CS814 – AI for Autonomous Systems

TIMETABLE TEACHING MATERIAL
Credits 20
Level 5
Semester 1
Prerequisites N/A
Availability Mandatory
Contact Lectures: 22 hours | Lab: 20 hours | Tutorial: 10 hours |
Homework / Private Study: 148
Assessment Coursework (50%) and Final Examination (50%).
Resit Resit examination.
Lecturer Dr Joseph El-Gemayel

General Aims

The aim of this class is to endow students with:

  • the ability to program in a suitable high level language for implementing AI algorithms and building AI systems.
  • an understanding of what Artificial Intelligence means in the context of autonomous systems.
  • an understanding of the key algorithms and techniques which can enable autonomous systems to make rational decisions and choose appropriate actions.
  • an exposure to a range of techniques that enable autonomous systems to make rational decisions and choose appropriate actions in a variety of settings.

Learning Outcomes

On completion of the class students will be able to:

  • Program in Python, with the goal being to implement key AI algorithms and build AI systems.
  • Define and understand the problem of Artificial Intelligence as it relates to autonomous systems.
  • Apply search techniques to enable autonomous systems to choose actions that are appropriate to their goals.
  • Apply key techniques to adversarial problems, such as Mini-Max and Monte Carl Tree search.

Syllabus

  1. Introductory Python programming: how to implement AI programs in Python.
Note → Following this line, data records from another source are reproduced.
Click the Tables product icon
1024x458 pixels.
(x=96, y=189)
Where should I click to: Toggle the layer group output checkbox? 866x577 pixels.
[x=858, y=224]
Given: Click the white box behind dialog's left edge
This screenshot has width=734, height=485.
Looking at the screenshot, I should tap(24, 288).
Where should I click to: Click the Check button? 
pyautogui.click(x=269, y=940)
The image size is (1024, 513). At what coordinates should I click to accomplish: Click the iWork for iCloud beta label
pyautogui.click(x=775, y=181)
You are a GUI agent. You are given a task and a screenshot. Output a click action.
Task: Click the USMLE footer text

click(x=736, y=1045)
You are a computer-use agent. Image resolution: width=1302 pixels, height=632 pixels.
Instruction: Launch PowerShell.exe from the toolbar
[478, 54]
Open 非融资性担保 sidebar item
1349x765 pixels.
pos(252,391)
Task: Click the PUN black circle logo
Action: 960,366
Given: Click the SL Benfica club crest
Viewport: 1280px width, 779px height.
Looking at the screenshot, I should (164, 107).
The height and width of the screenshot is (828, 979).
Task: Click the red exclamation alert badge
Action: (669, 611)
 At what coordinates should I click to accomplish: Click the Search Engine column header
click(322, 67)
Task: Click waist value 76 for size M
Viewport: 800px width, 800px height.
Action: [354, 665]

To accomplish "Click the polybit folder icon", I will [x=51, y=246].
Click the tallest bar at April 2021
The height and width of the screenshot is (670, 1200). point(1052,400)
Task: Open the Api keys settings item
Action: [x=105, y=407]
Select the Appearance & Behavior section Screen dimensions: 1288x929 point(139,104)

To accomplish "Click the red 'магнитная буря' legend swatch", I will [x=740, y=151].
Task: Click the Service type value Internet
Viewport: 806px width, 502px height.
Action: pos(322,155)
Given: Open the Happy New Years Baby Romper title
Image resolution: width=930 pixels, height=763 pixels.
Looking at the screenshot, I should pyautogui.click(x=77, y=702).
Algorithm design and testing. Basic Software development and documentation in Python.
  2. How to build systems in Python. Modules, libraries, systems architecture and design, system testing.
  3. What is AI? Foundations, history and related disciplines. The state of the art in modern AI including notable applications and successes.
  4. Intelligent agents: agents and environments, the concept or rationality, the structure of agents, different types of intelligent agent (reactive, deliberative, learning).
  5. Solving problems by searching: formulating problems as a search for a solution, uninformed search algorithms, informed (heuristic) search algorithms, formulating heuristic functions.
  6. Beyond classical search: optimisation problems, local search algorithms, genetic algorithms, local search in continuous spaces, searching under non-determinism and partial observability, online search agents and unknown environments.
  7. Adversarial search: optimal decisions in games, the minimax algorithm, alpha-beta pruning, imperfect real-time decisions, stochastic games, partially observable games, the state of the art in games playing, monte Carlo Tree Search.
  8. Classical planning: definition of classical planning, algorithms for planning as state-space search, planning graphs, other approaches.
  9. Algorithm choice: given an AI problem, which algorithm should I apply?
  10. Hypothesis testing: given an AI problem, which algorithm is giving me the best performance.

Recommended Text/Reading

Artificial Intelligence: A Modern Approach. Russell, S. and Norvig, P. 3rd Edition, Pearson. 2010.